• _Instructions to follow_:
Could you count the lines in the listing that include the word "computer"? Give only the number.
======== Information given ========
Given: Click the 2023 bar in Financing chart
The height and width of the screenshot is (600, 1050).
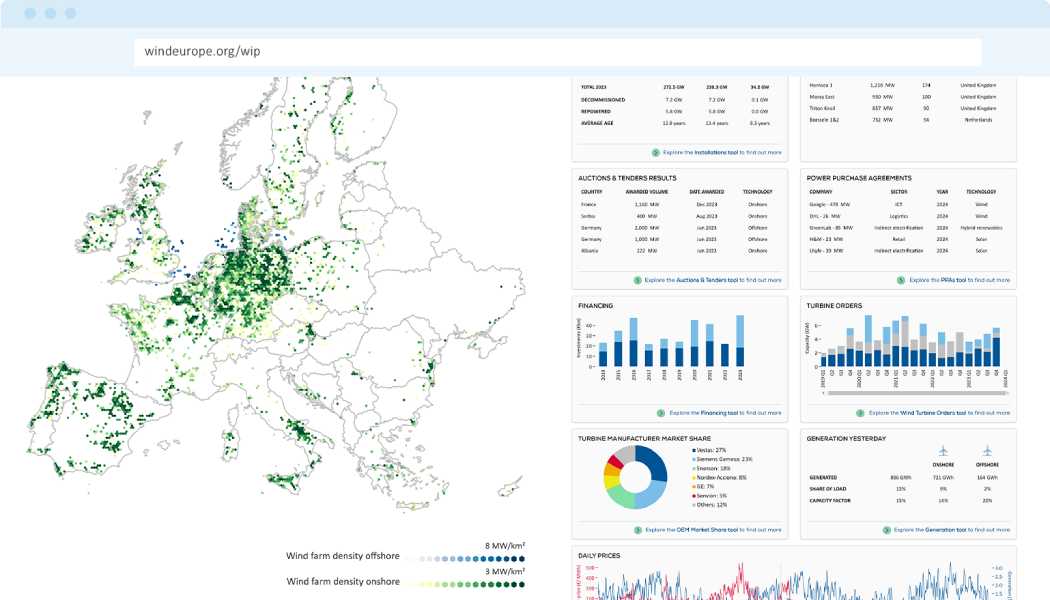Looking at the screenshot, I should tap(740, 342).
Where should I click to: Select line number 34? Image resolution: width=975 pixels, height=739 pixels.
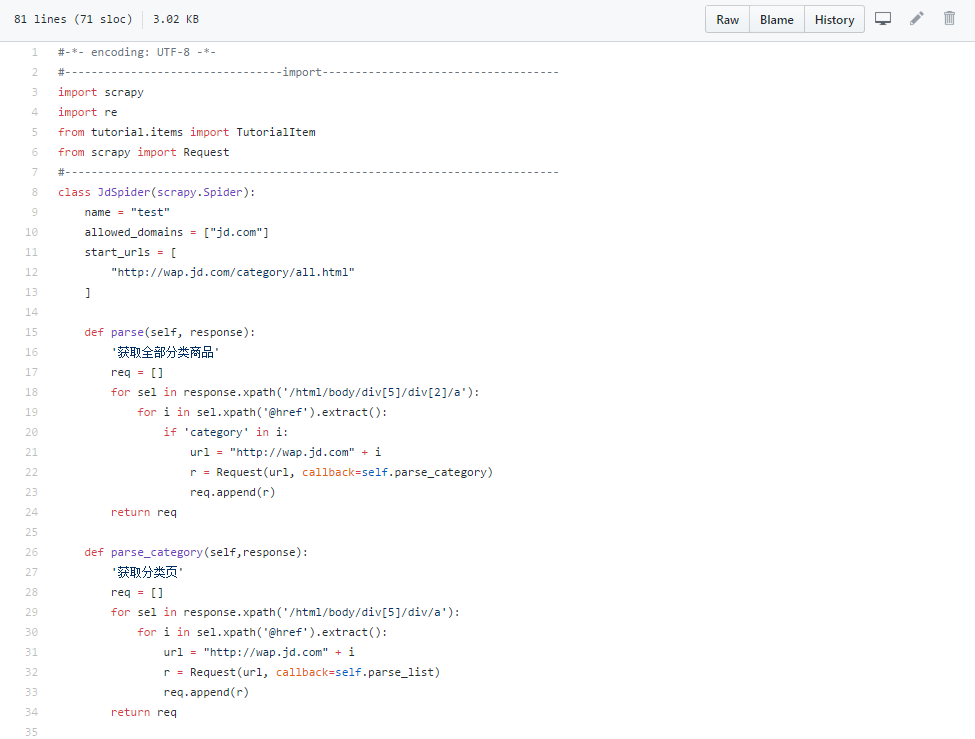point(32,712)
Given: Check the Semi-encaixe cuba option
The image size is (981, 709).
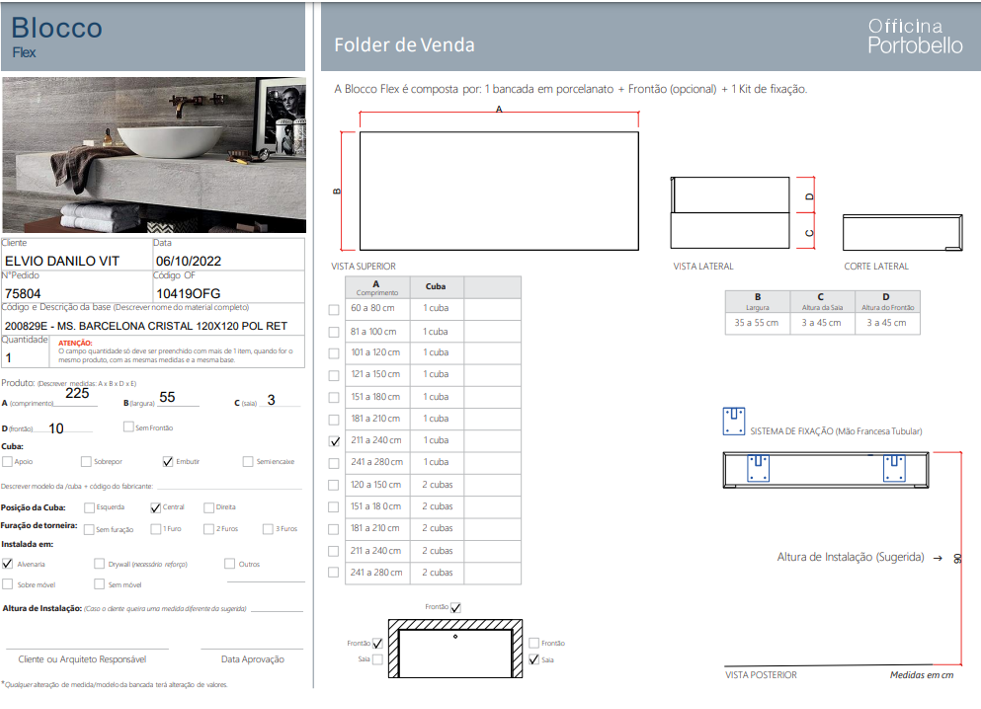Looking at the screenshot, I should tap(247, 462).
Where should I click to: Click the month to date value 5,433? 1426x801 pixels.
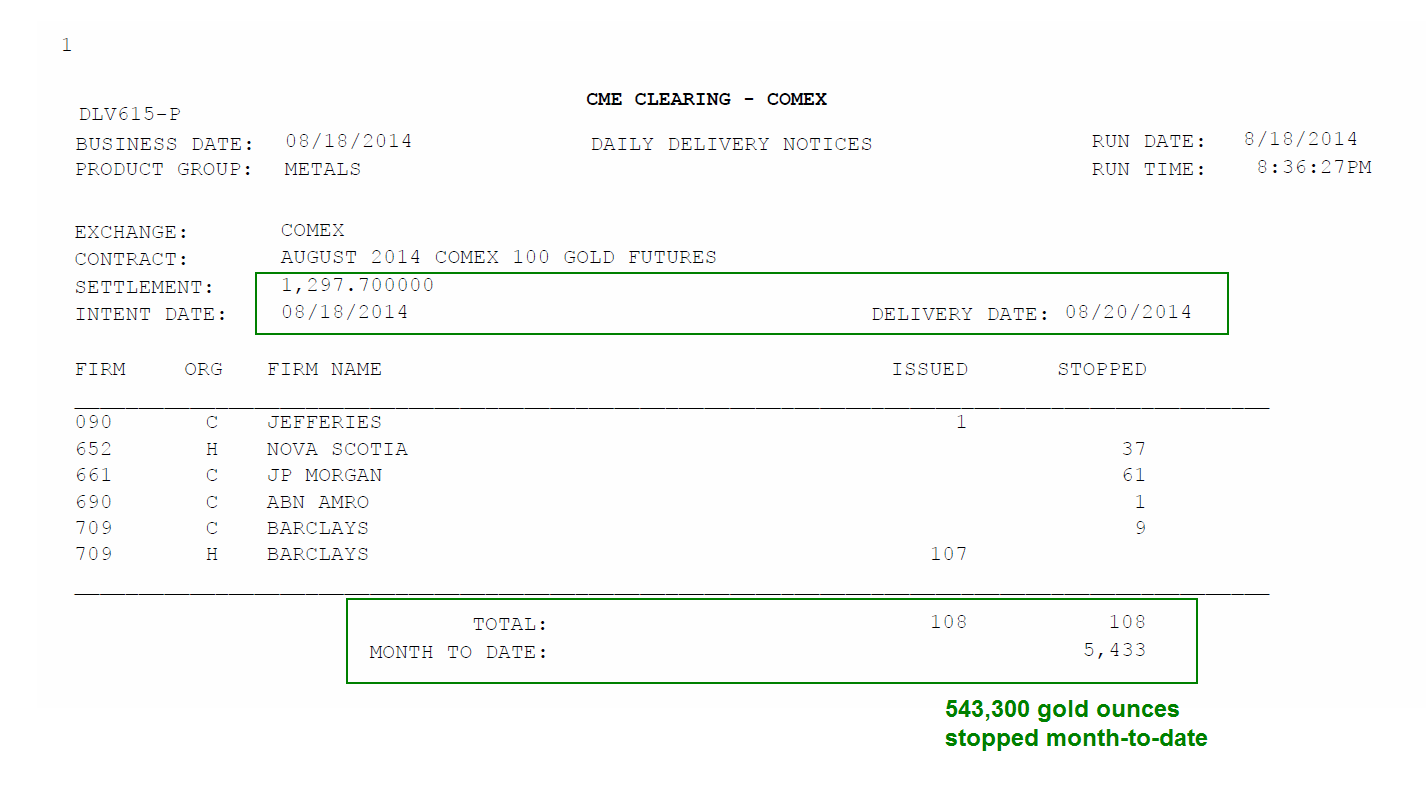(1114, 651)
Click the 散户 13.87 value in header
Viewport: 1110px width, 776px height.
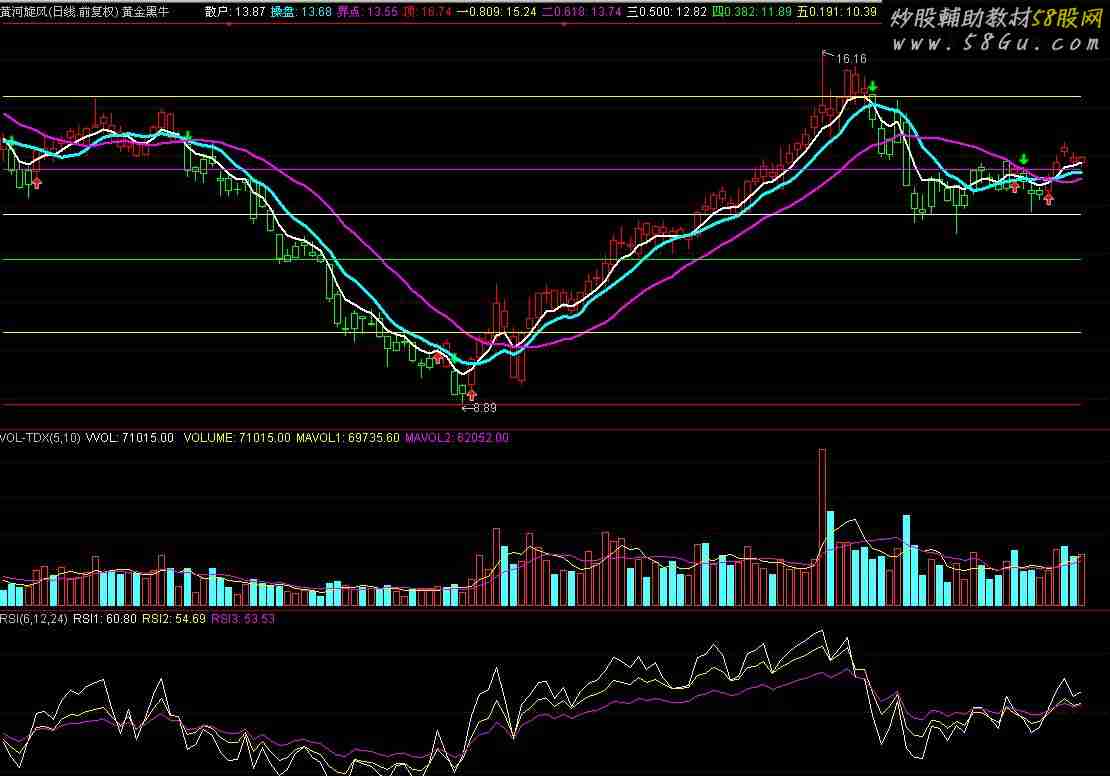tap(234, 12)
========
======== Information given ========
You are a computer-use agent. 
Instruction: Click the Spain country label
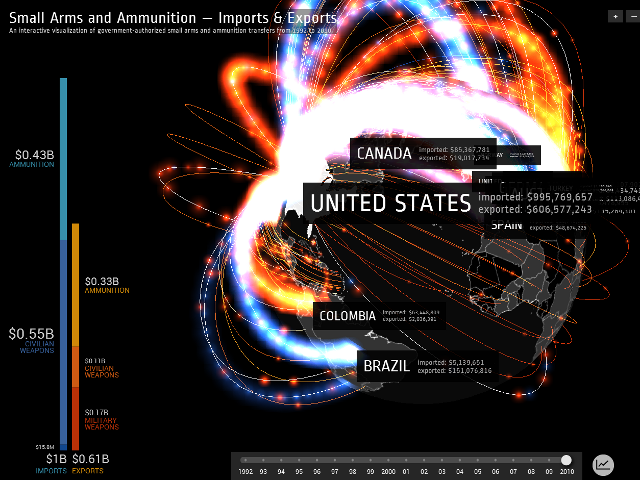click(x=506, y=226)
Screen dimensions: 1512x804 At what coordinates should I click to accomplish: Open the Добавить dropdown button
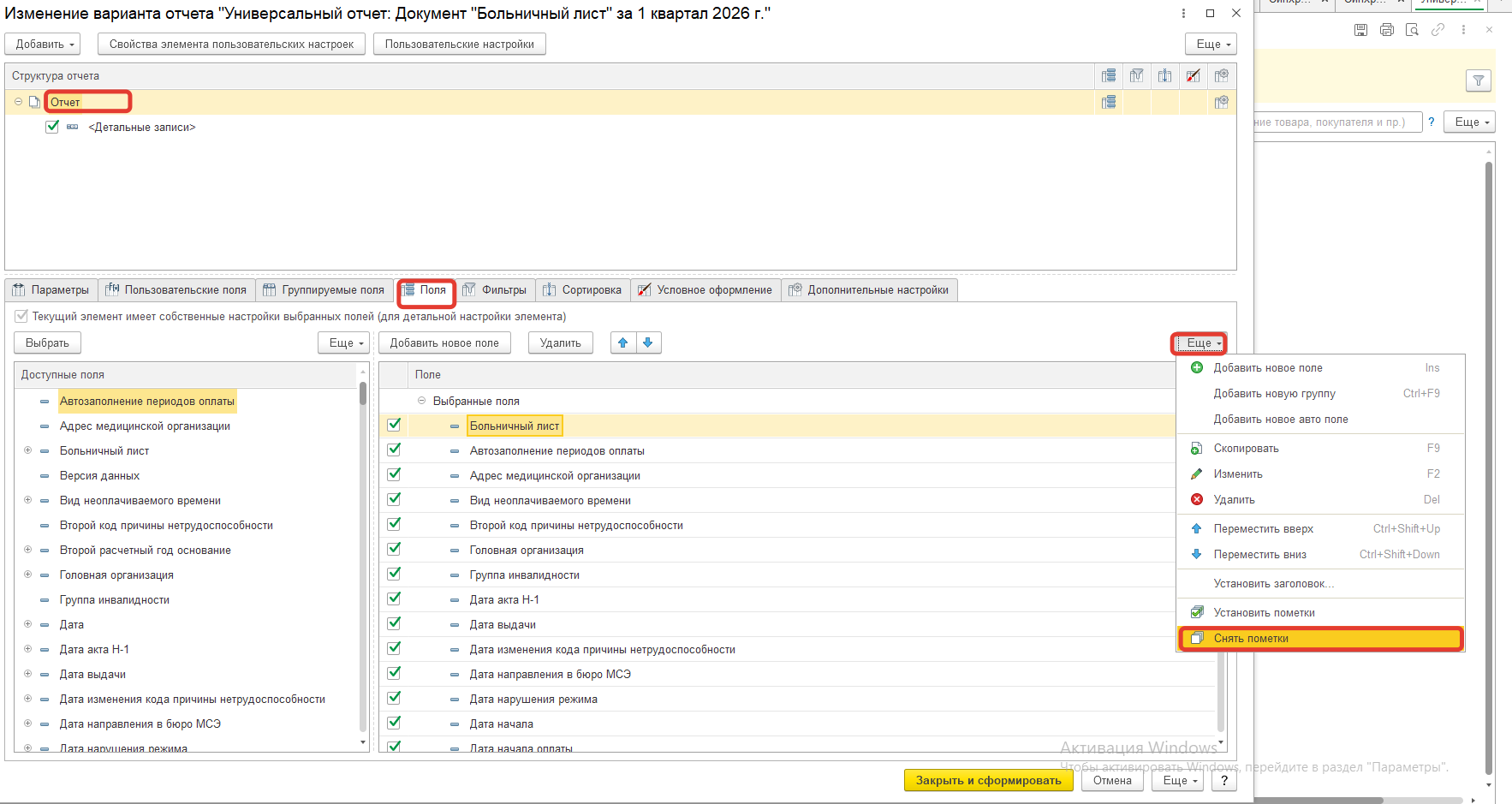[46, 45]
========
======== Information given ========
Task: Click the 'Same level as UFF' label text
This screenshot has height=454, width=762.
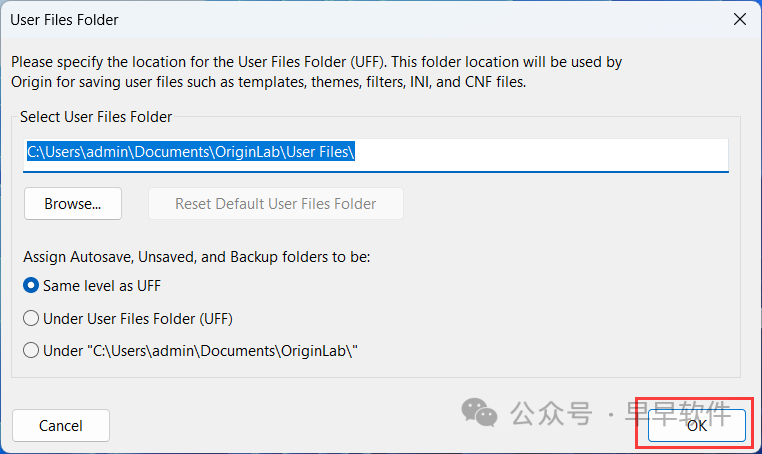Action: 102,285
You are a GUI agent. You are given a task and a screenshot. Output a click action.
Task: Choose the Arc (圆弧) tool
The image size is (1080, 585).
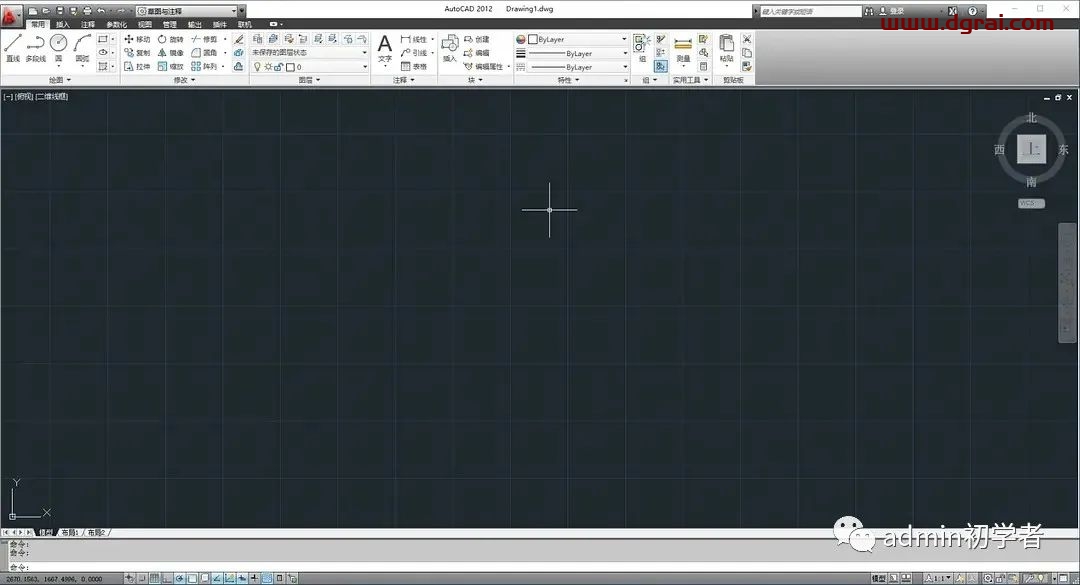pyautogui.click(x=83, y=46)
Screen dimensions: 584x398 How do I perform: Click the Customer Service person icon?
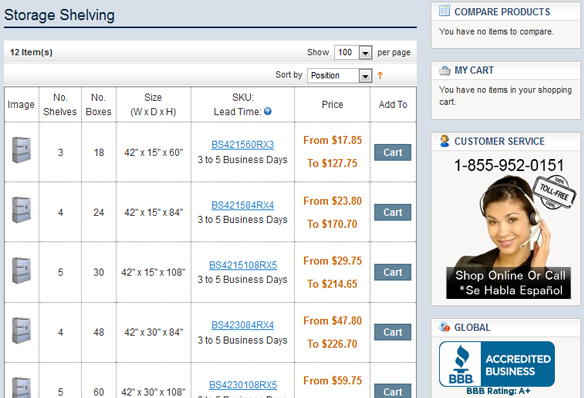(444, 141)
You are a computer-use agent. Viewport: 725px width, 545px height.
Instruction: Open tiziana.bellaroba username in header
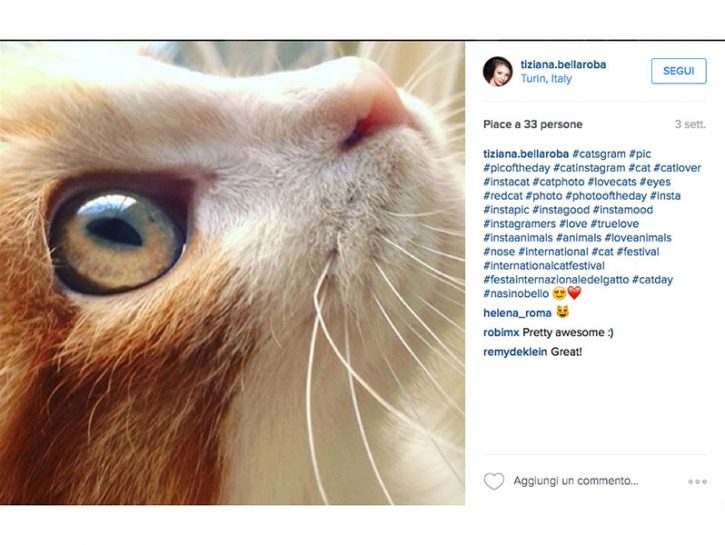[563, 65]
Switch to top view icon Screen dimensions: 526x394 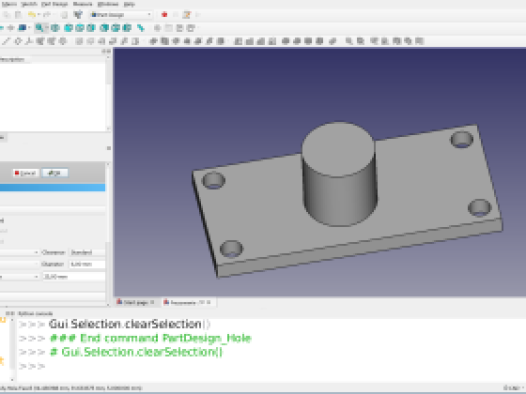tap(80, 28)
========
• _Output of the task_:
2